I want to make a 4-inch wide pouch…the kind people often wear around their necks at conferences. All participants were given one at a conference that I attended and it turned out to be the handiest thing for storing room key cards, meal passes, the business cards of people we had met along with other bits and pieces. So, I want to weave one of my own and I want it to look like a mini ch’uspa….the woven pouch in which people here in Bolivia carry their coca leaves.
Here’s the acrylic ch’uspa I wove with my teachers in Potosi, Bolivia back in 1997. Using her drop spindle, my teacher Hilda added twist to the acrylic yarn that we had bought in the market. The piece has four selvedges and I wove it down on my knees using a horizontal ground loom.
I wove a few inches at both ends of the loom and then, when the space in between was too small to allow me to continue weaving the pick-up pattern, I changed to weaving just horizontal bars. Eventually, the space was too small to allow me to continue using the shed rod. It was removed and I continued using only the heddles for one shed while needle-weaving the other.. I finally had to remove the hedddles and create both sheds using a needle.
A shed is created by picking up every other warp end on a needle and then transferring the ends to a very narrow wooden sword or metal rod. Then the weft is passed.
It is a slow, slow process. Hilda had helped me finish my first piece this way but for this, my second piece, I was on my own!
The pouch has the little outer pocket that is typical of many of the Bolivian ch’uspas. I had asked to be shown how to weave a ch’uspa and Julia and Hilda had to consult about how exactly to wind the warp to include the pocket as neither had woven one for many years.

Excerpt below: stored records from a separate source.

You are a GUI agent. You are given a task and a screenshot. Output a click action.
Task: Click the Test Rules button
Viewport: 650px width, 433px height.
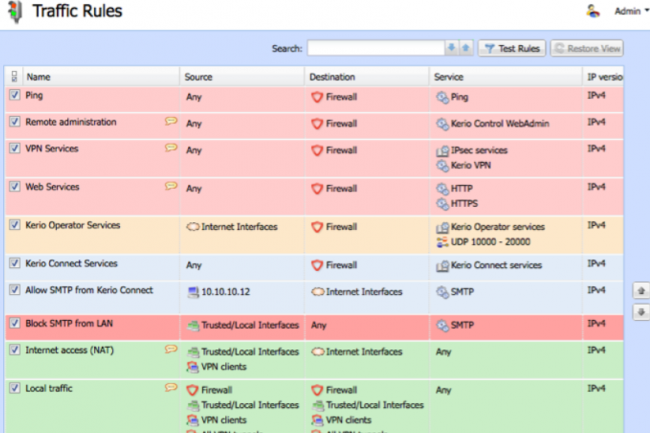(512, 48)
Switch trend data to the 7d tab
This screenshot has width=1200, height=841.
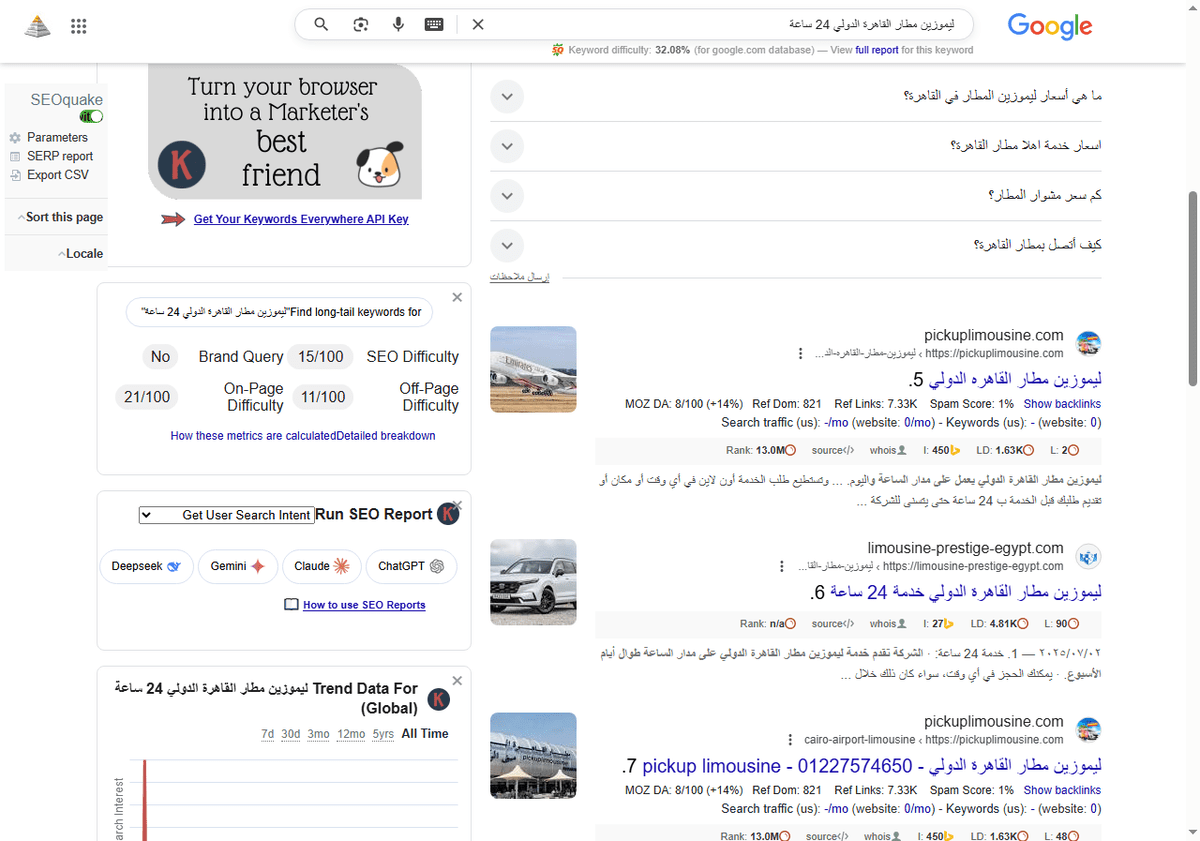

It’s a bit more fiddly when using a backstrap loom. Some years ago, I tried it here at home using cotton. The warping and set-up went smoothly but I came to the conclusion that cotton was not a good material for this particular technique….at least not in my hands. So, I am looking forward to trying again with wool. It seems to me that a stretchier material would make things a lot easier.
When I had finished weaving the pouch, after having struggled through the final rows of needle weaving, Hilda and I set about decorating it. She taught me to weave and sew a patterned tubular edging. We edged the pocket with a tripled cross-knit looping stitch and then added a finger-loop braided strap.
This is the pattern that I hope to use (it is charted in my 2nd book) and my sample will tell me if it is going to look too small in the 20/2 wool. I charted these birds from a small fragment of pre-columbian cloth that Tom Knisely once brought to show me when I was visiting the Mannings.I’ll be embellishing my little pouch in almost every way I know using patterned tubular bands, coil stitches and other decorative sewn finishes, braids and pompoms …it should be a fun project.